Things get interesting when another one of your creatures dies. That’s when Liliana transforms from a healer into Liliana, Defiant Necromancer. At that point, she is a planeswalker.
While not impossible, it is unusual to have a planeswalker as a Commander because they’re not legendary creatures (with the exception of planeswalkers that specifically say in their text that they can be used as Commanders). Liliana kind of gets around this by starting off as a creature and then transforming.
Her loyalty abilities aren’t too shabby, either. She can make everyone discard a card and return a creature from your graveyard. The best part, though, is her final ability, which makes it so whenever anyone’s creature dies, you get control of it at the end of the turn in which it died. Keep in mind this applies to all creatures – not just the ones in your deck.
Read Also: Which MTG Sets Have Planeswalkers?
Vilis, Broker of Blood is a great example of what black cards tend to be like. In a way, he damages you by requiring you to pay two life and a black mana to activate his second ability. However, this does give a creature -1/-1, allowing you to destroy your opponents’ small creatures. If you have more mana and more life to spend, you can also activate this ability as many times as you like, applying as many -1/-1 counters as you like to something.
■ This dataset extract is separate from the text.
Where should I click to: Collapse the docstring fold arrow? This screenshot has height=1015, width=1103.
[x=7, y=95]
Worried about losing your life points? Vilis makes up for it. His last ability allows you to draw a card whenever you lose life. You can easily fill out your hand this way, drawing into cards you need.
Black Commander Questions
Who is the best Dimir Commander?
Dimir is the combination of blue and black. We’ve written a guide to the best Dimir Commanders if you would like guidance on Commander options for those colors.
We can say, however, that one of our favorite Dimir Commanders is The Scarab God. He’s another fantastic Commander for a zombie-centric deck, causing your opponents to lose life for all the zombies you control and letting you scry car ds. He also allows you to copy creatures from graveyards and turn them into zombies.
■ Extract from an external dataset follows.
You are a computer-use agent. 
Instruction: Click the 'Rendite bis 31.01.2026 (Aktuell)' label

What is the best black planeswalker?
There are an abundance of black planeswalkers, and many of them are powerful. For that reason, it’s hard to narrow them down to one and say one is the best.
One of the most infamous black planeswalkers, though, is Liliana of the Veil. All of her loyalty abilities are good. You can use her to force players to discard, to make someone sacrifice a creature, or to destroy large numbers of an opponents’ permanents.
What is the best mono-black Commander?
We included a lot of strong mono-black Commander options on this list alone. Picking only one is difficult, but if we had to recommend one, we’d suggest K’rrik, Son of Yawgmoth.
Making it so all of your black spells can be paid for with life or mana is ridiculously powerful. What’s more, buffing himself with +1/+1 counters each time you cast a spell means he will quickly turn into a large creature with lifelink to make up for all the life you’re spending.
If you’re planning on building a mono-color deck, black is definitely one of the more viable colors to go with. It has no shortage of options and themes for you to choose from.
Black can be a little tricky if you’re not careful. Many cards in black have an additional cost, such as sacrificing a creature or making you pay with life. Build your deck carefully, though, and you can create something that harms your opponents far more than it harms you – and that, ultimately, is the key to building a reliable black deck.